By: Dr. Mike Campbell
Early estimates put the growth of the American economy in the quarter between June and September at 2.5%. However, as real figures have come in, this estimate has had to be trimmed back, revealing that the world’s largest economy grew by 2% in Q3.
The culprit behind the weaker figure was that re-stocking by businesses had been overestimated – again, this is bad news because it implies that demand is still weak. US domestic demand accounts for something like 70% of GDP, so another worrying fact in the data was that disposable income fell by 2.1% over the quarter, following a 0.5% decline in Q2. Perversely, the consumer spending was up by 2.3% (revised down from 2.4%) over the quarter; normally disposable income and spending go hand-in-hand – it may reflect the effect of bargains tempting consumers to put their hands into their pockets.
According to the Department of Commerce, corporate profits (after tax) increased by 3% in Q3, building on a 4.3% increase in Q2. The relatively weak position of the US Dollar no doubt helped US exports which were revised upwards to 4.3% (from 4%) and imports rose at 0.5% (down from an estimated 1.9%) which will have helped the balance of payments. US unemployment remains obstinately around the 9% mark.
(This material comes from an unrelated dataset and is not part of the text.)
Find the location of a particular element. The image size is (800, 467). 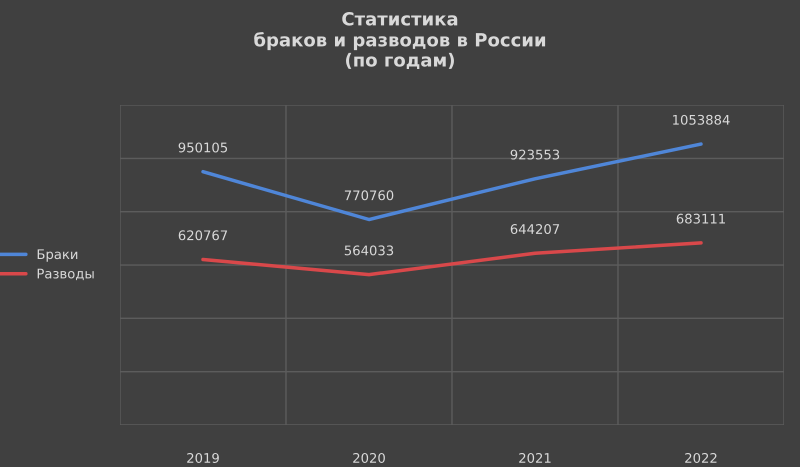

x-tick-label: 2019 is located at coordinates (203, 458).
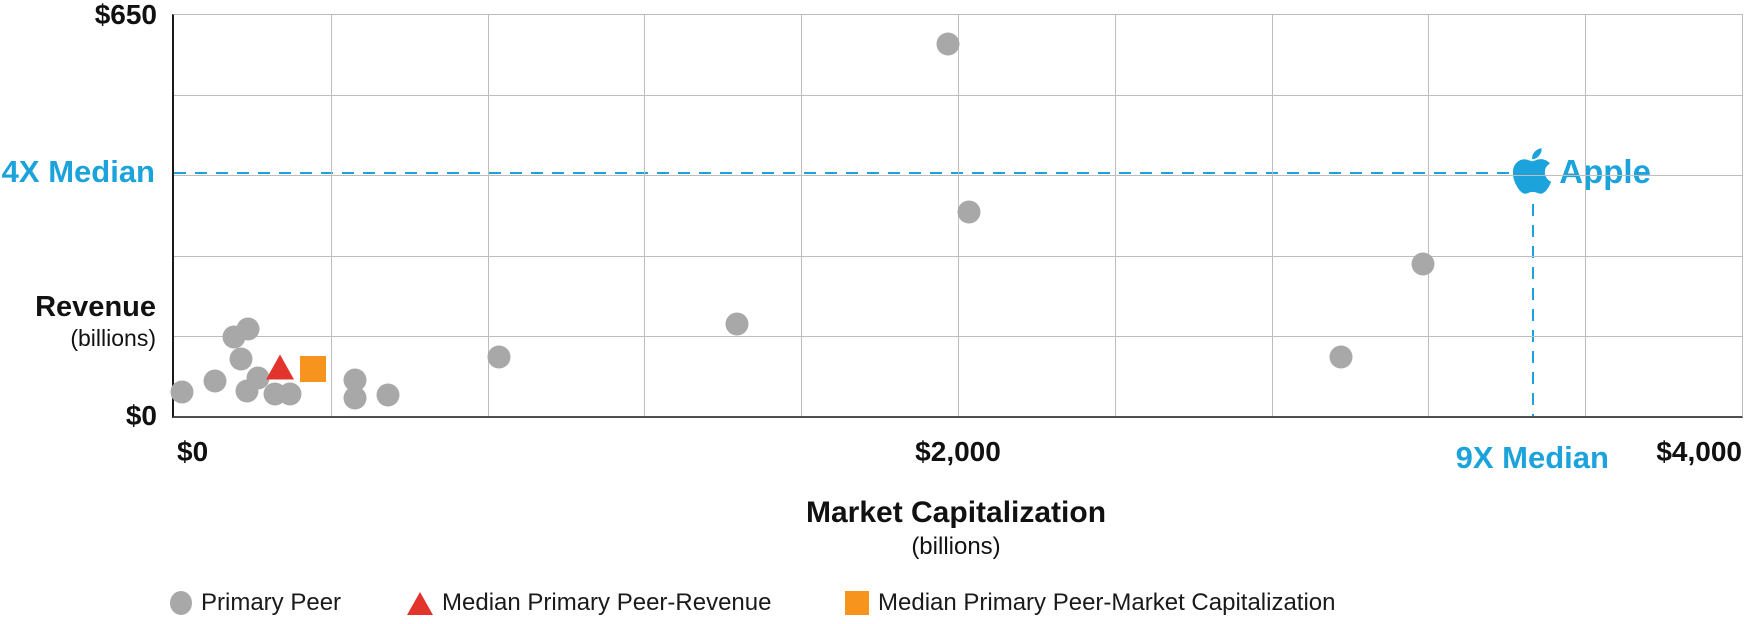  What do you see at coordinates (956, 512) in the screenshot?
I see `x-axis-title: Market Capitalization` at bounding box center [956, 512].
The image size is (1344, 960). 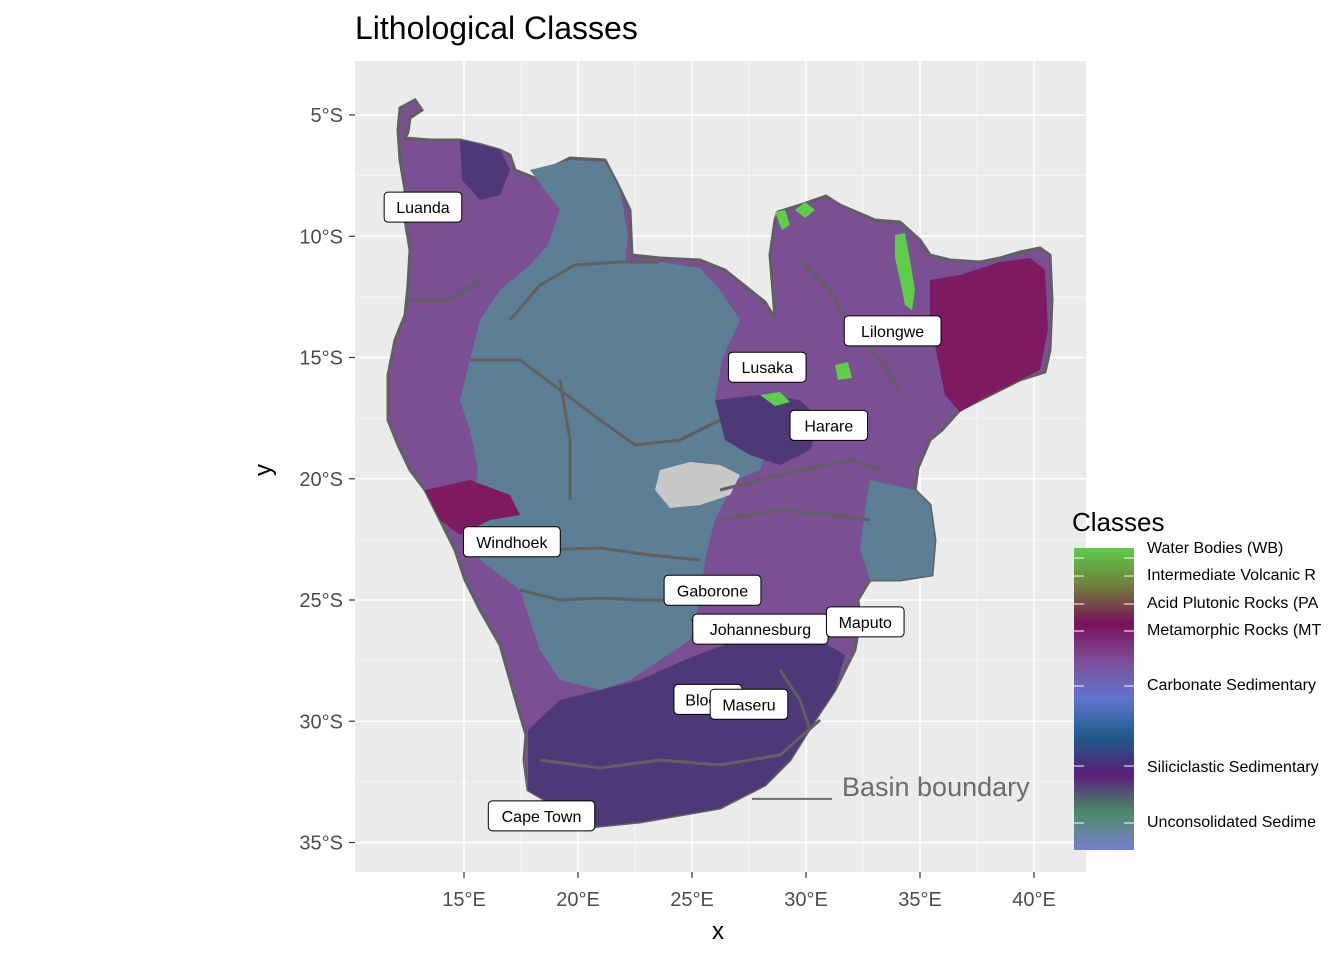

A bipartisan group that had been charged with trimming $1.2 trillion from the deficit has failed to find an agreed programme. The committee was set up in the aftermath of the US debt ceiling crisis which almost saw the US default on part of its debts in the summer amid party political squabbling. In principle, the impasse will trigger an automatic cuts programme which will hack $1 trillion out of the defence and federal government budgets (about half coming from the military) in 2013, but there is political opposition to this.